Data modeling is a method of creating a simplified diagram of a software system and also data elements it contains, using text and symbols to represent the data and how it flows. Data models provide a blueprint for designing a new database or reengineering a legacy application. A data model may be considered a flowchart that explains data entities, their attributes, and their relationships. It highlights the data management and analytics team to document data requirements for applications and identify errors in development plans before any code is written.
Why is data modeling done?
Data modeling is a core management discipline. By providing a visual representation of any data sets and their business context. It also helps specify the information needed for different business processes. It then identifies the characteristics of the data elements that will be included in the applications and in the database or file system structures used to process, store and manage data.

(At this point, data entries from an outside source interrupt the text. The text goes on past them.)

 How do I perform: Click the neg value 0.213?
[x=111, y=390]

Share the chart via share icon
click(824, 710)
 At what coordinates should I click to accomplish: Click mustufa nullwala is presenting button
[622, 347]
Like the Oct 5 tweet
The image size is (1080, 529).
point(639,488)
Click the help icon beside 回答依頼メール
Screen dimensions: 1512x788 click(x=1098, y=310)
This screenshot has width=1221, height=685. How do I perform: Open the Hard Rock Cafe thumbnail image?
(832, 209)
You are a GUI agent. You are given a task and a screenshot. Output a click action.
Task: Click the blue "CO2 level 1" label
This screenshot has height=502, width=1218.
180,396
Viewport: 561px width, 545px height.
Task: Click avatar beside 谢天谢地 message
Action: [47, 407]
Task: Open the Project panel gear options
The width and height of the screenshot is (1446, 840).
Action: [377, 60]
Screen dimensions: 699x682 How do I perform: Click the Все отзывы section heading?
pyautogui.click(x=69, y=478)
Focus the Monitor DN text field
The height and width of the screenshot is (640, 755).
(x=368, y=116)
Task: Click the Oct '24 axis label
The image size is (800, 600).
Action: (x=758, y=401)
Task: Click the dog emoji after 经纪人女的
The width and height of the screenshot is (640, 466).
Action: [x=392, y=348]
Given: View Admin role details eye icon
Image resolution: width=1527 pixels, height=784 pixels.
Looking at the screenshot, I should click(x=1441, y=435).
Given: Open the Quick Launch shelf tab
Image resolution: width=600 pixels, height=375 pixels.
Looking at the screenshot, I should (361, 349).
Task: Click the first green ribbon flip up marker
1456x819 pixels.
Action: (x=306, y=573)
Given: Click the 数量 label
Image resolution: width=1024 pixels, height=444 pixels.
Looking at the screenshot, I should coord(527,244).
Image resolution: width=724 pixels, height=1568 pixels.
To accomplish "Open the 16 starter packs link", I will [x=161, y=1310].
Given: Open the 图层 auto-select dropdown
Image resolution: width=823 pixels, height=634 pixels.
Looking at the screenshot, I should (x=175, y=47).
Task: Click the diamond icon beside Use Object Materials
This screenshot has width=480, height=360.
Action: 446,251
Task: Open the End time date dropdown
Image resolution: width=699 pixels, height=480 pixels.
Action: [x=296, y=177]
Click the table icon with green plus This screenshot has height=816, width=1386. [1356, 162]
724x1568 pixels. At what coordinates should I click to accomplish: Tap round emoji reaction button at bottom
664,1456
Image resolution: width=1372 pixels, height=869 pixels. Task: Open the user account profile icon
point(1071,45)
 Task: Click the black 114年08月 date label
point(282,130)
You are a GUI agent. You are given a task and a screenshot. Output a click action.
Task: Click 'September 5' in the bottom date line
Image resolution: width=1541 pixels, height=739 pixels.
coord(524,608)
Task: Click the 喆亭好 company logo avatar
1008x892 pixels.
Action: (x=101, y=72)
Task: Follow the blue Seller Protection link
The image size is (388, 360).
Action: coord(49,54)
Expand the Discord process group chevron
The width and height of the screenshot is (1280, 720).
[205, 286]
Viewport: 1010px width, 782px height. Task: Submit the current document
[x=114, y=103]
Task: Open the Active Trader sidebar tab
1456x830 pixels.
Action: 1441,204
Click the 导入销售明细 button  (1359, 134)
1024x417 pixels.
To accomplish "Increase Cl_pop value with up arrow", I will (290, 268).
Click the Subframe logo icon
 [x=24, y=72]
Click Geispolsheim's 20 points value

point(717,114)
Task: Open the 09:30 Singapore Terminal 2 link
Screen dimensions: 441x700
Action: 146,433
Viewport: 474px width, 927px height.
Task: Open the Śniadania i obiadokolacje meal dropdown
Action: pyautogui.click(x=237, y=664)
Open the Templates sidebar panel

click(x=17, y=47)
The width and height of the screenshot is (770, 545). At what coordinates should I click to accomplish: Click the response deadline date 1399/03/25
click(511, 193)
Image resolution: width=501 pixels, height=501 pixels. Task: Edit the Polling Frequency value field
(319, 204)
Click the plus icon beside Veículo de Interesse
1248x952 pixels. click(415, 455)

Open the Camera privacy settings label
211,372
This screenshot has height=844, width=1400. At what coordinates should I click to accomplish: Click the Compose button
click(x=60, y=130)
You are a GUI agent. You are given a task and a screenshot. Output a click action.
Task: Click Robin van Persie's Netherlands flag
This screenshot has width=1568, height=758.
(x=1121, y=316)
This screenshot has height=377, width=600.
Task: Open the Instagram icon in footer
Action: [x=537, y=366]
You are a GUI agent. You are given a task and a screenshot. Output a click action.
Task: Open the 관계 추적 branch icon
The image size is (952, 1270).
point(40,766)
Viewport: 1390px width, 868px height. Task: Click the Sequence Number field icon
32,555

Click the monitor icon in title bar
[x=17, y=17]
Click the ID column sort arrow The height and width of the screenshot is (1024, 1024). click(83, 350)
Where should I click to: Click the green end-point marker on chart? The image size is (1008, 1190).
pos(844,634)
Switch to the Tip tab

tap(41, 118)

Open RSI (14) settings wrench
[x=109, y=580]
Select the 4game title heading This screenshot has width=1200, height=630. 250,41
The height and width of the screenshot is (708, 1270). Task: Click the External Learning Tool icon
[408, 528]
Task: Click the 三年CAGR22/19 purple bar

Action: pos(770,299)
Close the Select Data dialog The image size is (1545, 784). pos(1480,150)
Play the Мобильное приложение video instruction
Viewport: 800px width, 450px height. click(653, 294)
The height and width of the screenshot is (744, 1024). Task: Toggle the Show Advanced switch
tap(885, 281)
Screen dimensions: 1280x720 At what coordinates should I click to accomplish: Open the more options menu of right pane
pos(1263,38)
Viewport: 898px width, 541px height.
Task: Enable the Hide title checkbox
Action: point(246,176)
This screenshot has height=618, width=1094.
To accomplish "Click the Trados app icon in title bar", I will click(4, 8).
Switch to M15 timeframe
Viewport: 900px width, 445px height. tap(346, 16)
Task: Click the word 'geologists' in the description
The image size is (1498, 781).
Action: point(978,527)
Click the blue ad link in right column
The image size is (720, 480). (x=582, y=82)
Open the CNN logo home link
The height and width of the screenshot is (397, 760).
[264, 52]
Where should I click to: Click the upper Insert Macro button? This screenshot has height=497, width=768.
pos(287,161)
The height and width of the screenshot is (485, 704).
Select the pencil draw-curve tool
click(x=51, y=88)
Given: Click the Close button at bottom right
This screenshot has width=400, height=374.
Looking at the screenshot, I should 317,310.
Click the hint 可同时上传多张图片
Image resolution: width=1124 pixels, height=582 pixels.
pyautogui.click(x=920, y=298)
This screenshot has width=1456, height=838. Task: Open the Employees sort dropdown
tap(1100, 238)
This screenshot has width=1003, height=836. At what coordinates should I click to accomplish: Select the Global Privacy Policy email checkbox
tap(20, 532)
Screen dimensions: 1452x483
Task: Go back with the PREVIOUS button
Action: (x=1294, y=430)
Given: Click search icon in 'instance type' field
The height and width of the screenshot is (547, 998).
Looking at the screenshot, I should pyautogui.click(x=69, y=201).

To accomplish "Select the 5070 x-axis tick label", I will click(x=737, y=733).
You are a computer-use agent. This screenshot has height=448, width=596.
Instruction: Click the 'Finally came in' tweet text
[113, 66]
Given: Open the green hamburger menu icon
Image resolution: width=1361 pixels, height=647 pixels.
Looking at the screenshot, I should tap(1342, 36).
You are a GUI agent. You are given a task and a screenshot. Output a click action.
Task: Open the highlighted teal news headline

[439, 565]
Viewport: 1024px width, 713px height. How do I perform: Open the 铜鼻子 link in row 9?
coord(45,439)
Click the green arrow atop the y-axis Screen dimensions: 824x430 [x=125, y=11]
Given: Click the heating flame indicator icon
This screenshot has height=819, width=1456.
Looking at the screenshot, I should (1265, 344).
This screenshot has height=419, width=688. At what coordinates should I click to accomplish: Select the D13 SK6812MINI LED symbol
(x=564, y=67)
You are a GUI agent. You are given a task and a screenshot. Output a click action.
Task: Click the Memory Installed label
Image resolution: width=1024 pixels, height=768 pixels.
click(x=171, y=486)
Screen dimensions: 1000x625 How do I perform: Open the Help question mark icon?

Data modeling will help us to establish data definitions and internal data standards, often the connection with data governance programs. It plays a huge role in data architecture processes that document data assets, map how the data moves through the IT systems and create a conceptual data management framework.
Data models are built by data modelers, architects, and other data management professionals with input from business analysts, executives, and users. Data modeling is also essential for data scientists and analysts involved in developing business application intelligence applications and more complex data science and advanced analytics.
What are the different types of data models?
Data modelers use three models to separately represent business concepts and workflows, relevant data entities and their attributes and relationships, and technical data management structures. The models typically are created in a progression as organizations plan new applications and databases. The many kinds of data models are
- Conceptual data model: It is a high-level visualization of the business or analytics processes that the system will support. It maps out the data on how the different business entities interrelate and associated business rules. Business executives are the main audiences for conceptual data models that help them to see how the system will work and ensure that it meets business needs.
- Logical Data model: Here the conceptual data model is finished, it can be used to create a less abstract logical one. Logical data models show how the data entities are related and describe the data from a technical perspective. For example, they define data structures. Data model provides details on characteristics like attributes, keys, data types and others. The technical side of any organization that uses the logical models to help understand required application and database designs.
- Physical Data model: A logical data model will serve as the base for the creation of a physical data model. Physical models will be specific to the database management systems or may be application software that will be implemented. They will define the structures that the database or a file system will use to store and manage the data. This includes tables, columns, fields, indexes, constraints, triggers and other DBMS elements. Database designers will use physical data models to create designs and generate schemas for databases.
What is the data modeling process?
Conceptual, logical and physical data models are created sequentially involving members of the data management team and business users. Input from the business executives and workers is especially important during the conceptual and logical modeling phases. The data models may not fully capture the business context of data that meets an organization’s information needs.
A data modeler or data architect initiates a modeling project by interviewing business stakeholders to collect requirements and details about the business processes. Both the conceptual and logical models can also be designed with assistance of Business analysts. A physical data model is used to communicate specific technical requirements to database designers.
Questions
- What is data modeling?
- What are the processes of data modeling?